How to Feed Live Web Data to Your LLM Agent

LLMs have a knowledge cutoff. Agents built on them inherit that limitation -- unless you give them tools to reach out and get current information. Real-time web access is one of the most useful capabilities you can add to an agent, and also one of the most commonly botched.

Here's how to do it right.

Why agents need web access

An agent operating on training data alone can't:

Check current prices, availability, or inventory
Verify whether a fact is still true (people change jobs, companies get acquired, laws change)
Access proprietary or niche information that wasn't in training data
Research topics that emerged after the knowledge cutoff

For any agent doing research or decision-making on real-world topics, web access isn't optional. Without it, you've got an expensive autocomplete. The problem is that most web scraping APIs weren't built for AI agents -- they were built for humans writing scripts.

The wrong way: raw HTML

The obvious approach is to fetch page content and pass it to the agent:

python

import requests

def browse(url: str) -> str:
    """Fetch a URL and return the content."""
    resp = requests.get(url)
    return resp.text  # 50,000 tokens of HTML the agent has to parse

This fails for several reasons:

Context window destruction — a single product page can be 30,000–100,000 tokens of raw HTML, boilerplate, nav menus, and scripts. You burn most of your context on noise.
Parsing burden on the model — you're paying inference costs for the model to do extraction work that should happen before the model sees the data.
Inconsistent structure — every site's HTML is different. The agent learns no generalizable pattern.
Bot detection — basic requests.get() gets blocked by most modern sites.
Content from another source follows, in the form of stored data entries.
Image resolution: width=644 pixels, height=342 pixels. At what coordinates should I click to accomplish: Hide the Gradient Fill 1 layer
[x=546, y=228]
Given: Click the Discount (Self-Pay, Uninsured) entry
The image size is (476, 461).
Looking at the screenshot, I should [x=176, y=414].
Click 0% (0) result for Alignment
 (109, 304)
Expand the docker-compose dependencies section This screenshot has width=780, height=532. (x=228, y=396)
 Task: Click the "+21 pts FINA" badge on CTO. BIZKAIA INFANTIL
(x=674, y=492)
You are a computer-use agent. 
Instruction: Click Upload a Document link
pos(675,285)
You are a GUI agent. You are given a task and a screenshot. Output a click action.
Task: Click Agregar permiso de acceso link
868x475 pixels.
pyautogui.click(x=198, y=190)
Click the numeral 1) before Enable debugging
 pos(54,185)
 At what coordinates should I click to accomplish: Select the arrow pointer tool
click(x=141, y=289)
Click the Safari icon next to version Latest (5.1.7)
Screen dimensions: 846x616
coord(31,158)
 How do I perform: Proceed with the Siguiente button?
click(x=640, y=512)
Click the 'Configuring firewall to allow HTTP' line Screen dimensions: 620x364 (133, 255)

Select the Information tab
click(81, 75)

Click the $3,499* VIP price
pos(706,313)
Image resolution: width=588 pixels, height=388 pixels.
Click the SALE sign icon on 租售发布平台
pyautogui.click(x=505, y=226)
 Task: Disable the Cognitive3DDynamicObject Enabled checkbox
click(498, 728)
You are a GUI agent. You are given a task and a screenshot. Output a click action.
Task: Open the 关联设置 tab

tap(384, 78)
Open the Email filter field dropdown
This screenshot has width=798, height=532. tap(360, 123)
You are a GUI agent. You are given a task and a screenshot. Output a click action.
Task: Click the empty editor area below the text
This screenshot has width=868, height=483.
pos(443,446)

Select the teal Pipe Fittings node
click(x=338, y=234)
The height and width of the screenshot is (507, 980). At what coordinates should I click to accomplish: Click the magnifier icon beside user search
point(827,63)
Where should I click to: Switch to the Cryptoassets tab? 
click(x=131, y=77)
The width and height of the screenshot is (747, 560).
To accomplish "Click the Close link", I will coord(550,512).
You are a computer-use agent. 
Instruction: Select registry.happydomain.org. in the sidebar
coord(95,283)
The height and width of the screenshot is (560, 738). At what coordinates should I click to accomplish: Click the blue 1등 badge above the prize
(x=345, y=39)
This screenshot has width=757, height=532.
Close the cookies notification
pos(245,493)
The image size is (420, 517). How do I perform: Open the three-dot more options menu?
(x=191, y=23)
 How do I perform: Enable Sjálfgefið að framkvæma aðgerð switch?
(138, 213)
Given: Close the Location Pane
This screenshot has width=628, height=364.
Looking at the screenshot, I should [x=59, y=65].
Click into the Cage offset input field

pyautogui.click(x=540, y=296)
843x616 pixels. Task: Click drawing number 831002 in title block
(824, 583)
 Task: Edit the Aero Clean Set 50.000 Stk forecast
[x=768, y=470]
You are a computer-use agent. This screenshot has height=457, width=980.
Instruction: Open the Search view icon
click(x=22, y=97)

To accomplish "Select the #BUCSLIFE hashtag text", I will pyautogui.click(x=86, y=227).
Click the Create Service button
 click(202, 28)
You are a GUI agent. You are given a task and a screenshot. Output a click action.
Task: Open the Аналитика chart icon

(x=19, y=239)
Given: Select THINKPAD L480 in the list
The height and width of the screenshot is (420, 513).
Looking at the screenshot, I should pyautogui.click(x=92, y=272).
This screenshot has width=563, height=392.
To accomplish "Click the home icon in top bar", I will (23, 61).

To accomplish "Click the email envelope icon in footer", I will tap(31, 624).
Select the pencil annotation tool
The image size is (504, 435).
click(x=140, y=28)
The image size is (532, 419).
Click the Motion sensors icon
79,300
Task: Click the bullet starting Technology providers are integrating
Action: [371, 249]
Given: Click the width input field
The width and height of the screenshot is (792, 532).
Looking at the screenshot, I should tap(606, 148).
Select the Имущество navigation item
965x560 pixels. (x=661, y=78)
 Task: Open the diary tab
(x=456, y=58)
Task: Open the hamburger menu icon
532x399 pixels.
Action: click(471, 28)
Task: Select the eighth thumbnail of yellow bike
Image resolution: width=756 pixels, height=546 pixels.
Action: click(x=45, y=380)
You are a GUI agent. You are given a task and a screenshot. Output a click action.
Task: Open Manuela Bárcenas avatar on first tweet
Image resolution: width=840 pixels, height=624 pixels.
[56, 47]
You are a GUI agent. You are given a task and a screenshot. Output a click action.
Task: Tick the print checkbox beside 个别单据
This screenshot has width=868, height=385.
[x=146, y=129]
Some teams try cleaning the HTML first -- stripping tags, extracting body text -- but this still produces unstructured text walls that waste tokens and don't give the agent typed data to work with. A URL-to-markdown API is a step up from raw HTML, but for agent tool use, schema-driven JSON extraction is better.

The right way: structured extraction

Give the agent a tool that accepts a URL and a schema, and returns data that matches the schema. The agent specifies what it needs; the tool figures out how to extract it.

python

def extract_from_url(url: str, schema: dict) -> dict:
    """Extract structured data from a URL matching the given schema."""
    resp = requests.post("https://lastcrawler.com/api/json", json={
        "url": url,
        "schema": schema
    })
    return resp.json()

Now the agent gets typed fields instead of text. A price is a number. A boolean is a boolean. A list of features is a list. The model can work with these directly.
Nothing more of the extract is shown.